Kinetic Theory of Gases Model
Properties of Matter

Kinetic theory: two-dimensional model

Practical Activity for 14-16 PRACTICAL PHYISCS

Class practical

Students use marbles in a tray to explore models.

Apparatus and Materials

For each pair of students

  • Metal tray lined with cork mat
  • Marbles, coloured, 20 - 24, about 1 cm diameter

Health & Safety and Technical Notes

Beware of marbles on the floor.

Read our standard health & safety guidance

The metal tray should have near-vertical sides and a thin cork base. Each tray should contain 20 to 24 coloured marbles.

The marbles need to be of random colours so the students can concentrate on a particular one if they wish.

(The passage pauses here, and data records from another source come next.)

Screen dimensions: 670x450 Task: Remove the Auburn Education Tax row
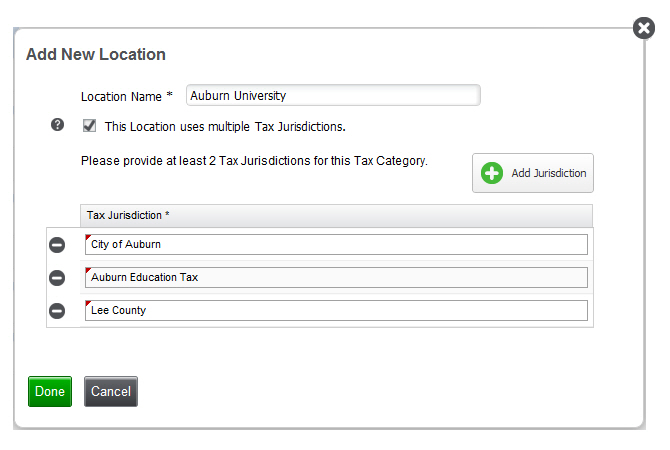click(x=57, y=278)
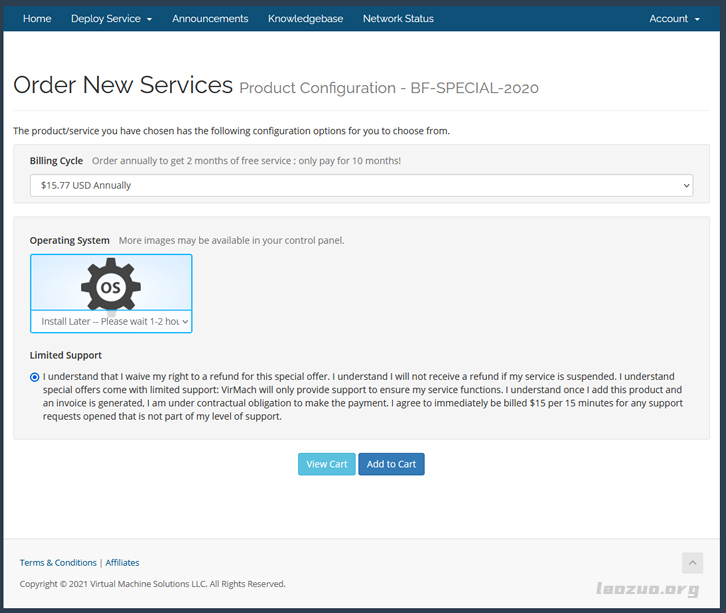Follow the Affiliates footer link
The image size is (726, 613).
(x=122, y=563)
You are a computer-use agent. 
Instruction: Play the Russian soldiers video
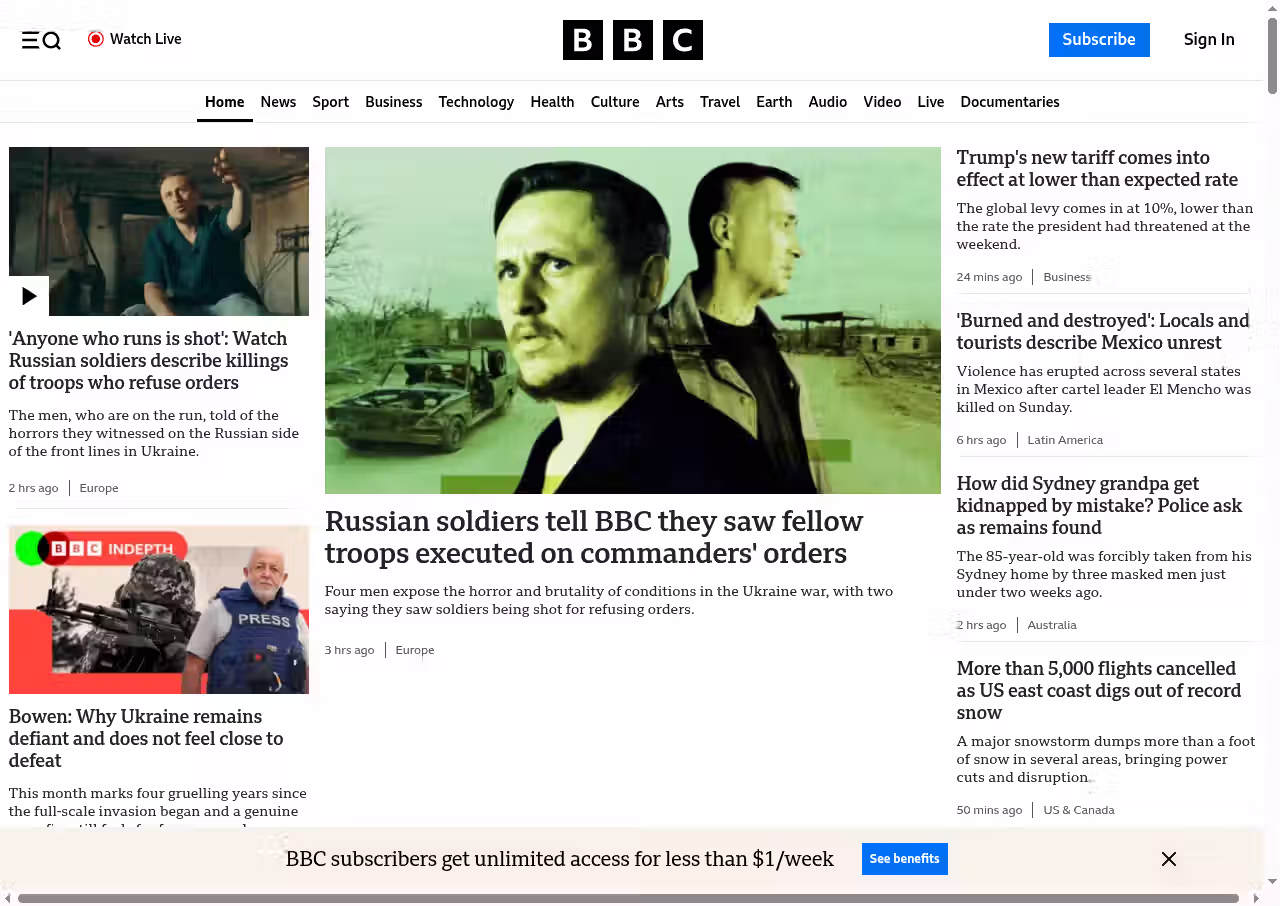(x=29, y=296)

The thin cork base reduces the noise and helps students distinguish between collisions between marbles and those with the walls.

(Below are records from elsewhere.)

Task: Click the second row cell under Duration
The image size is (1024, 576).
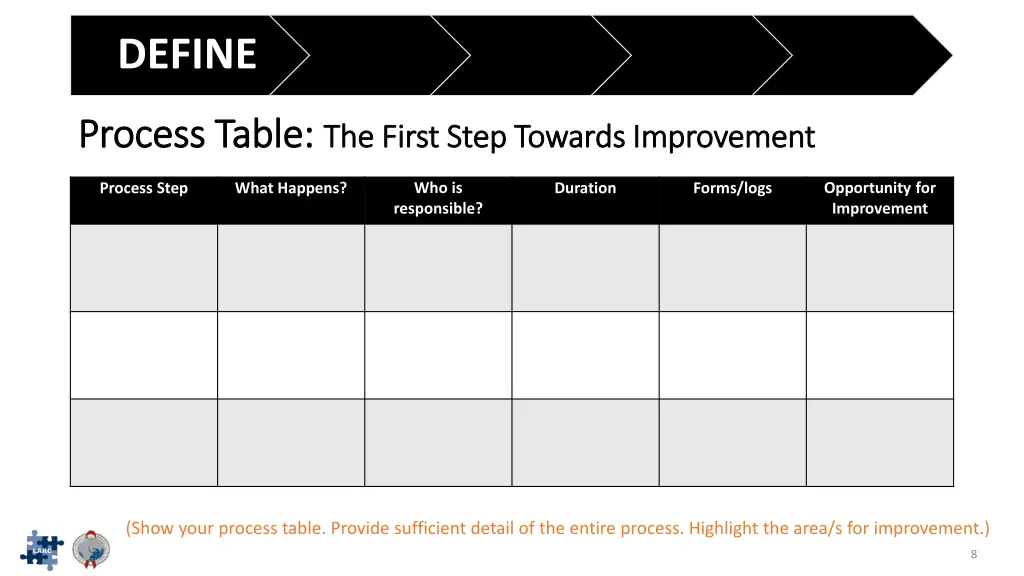Action: pyautogui.click(x=585, y=355)
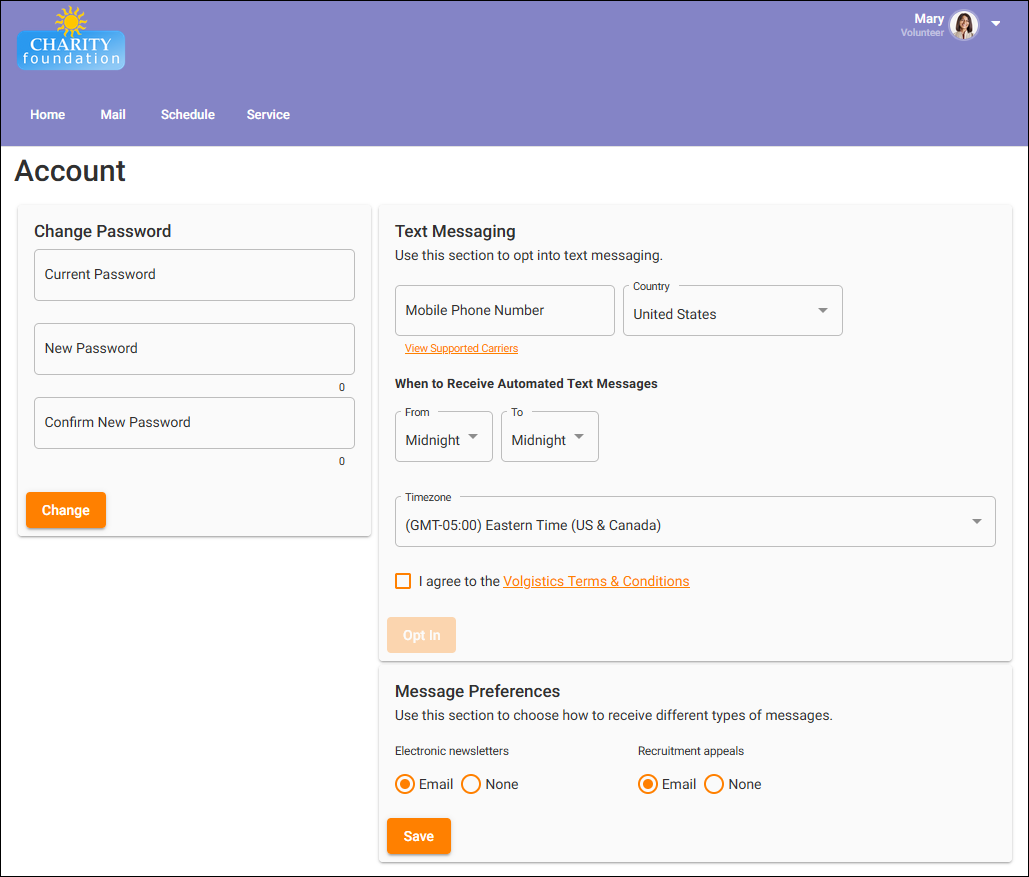Click the Mobile Phone Number field

pos(504,310)
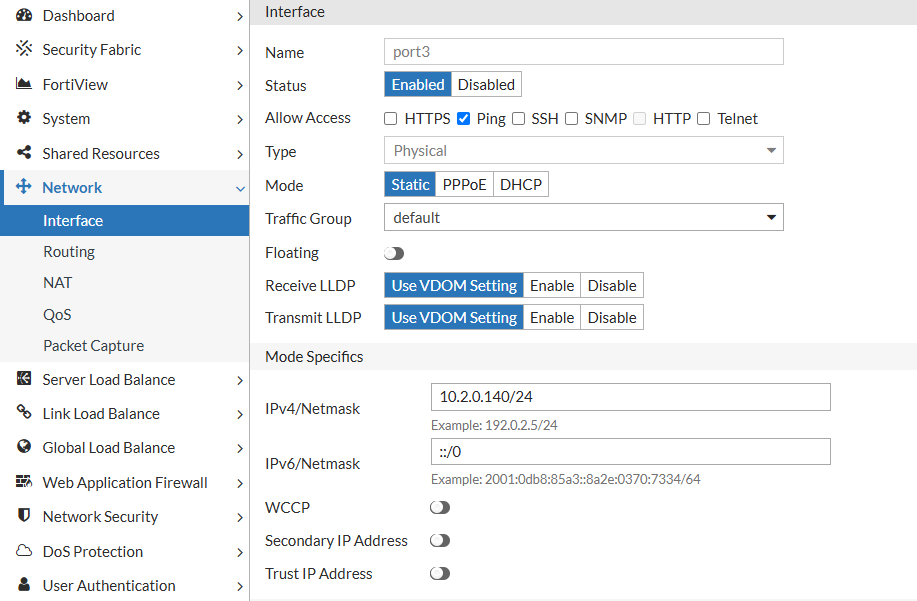Enable HTTPS administrative access
The height and width of the screenshot is (601, 917).
pyautogui.click(x=390, y=118)
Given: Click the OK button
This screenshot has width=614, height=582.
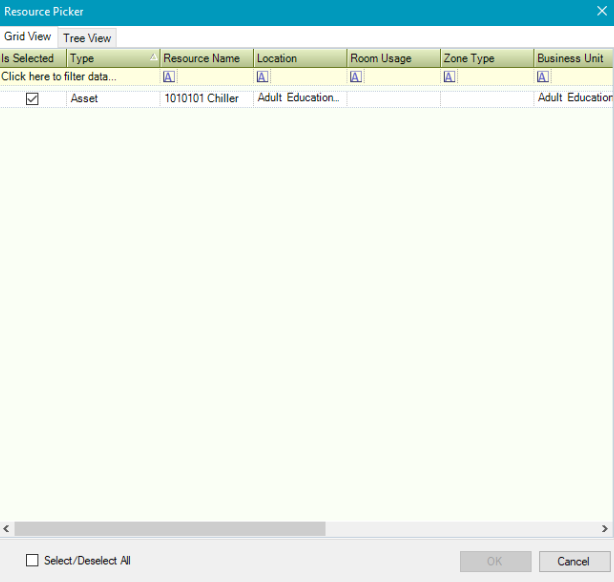Looking at the screenshot, I should pos(494,561).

  1. Shake the tray in a random motion, on the table.
  2. To model a solid: Tilt the tray so the marbles are at the bottom and the marbles are able to vibrate but not change places.
  3. To model a liquid: Vibrate the tray more violently so the marbles occupy approximately the same space but are free to move around. These energetic marbles are modelling particles that do not spend long enough near any one particular particle to get locked into a crystal array.
  4. To model a gas: Vibrate the tray more violently, keeping it flat on the table. This will cause particles to spread out more. Some particles may spill over the tray wall: diffusion.

Teaching Notes

  • Students should be able to hear the difference between the glass-glass collisions of atoms colliding with each other and the glass-metal edges of the tray of the atoms colliding with the walls, modelling pressure of a gas.
  • Students may ask why the tray needs to be continuously agitated. You do not need to continually 'heat' a real gas. The model can only tell so much of the real story: the walls of all containers, on a molecular scale, are themselves in constant agitation.
  • Heating a gas causes the particles to move faster with translational random motion. The energy stored kinetically increases.
  • Molecules also spin and vibrate. Transferring energy to a gas will increase the energy stored in a variety of ways.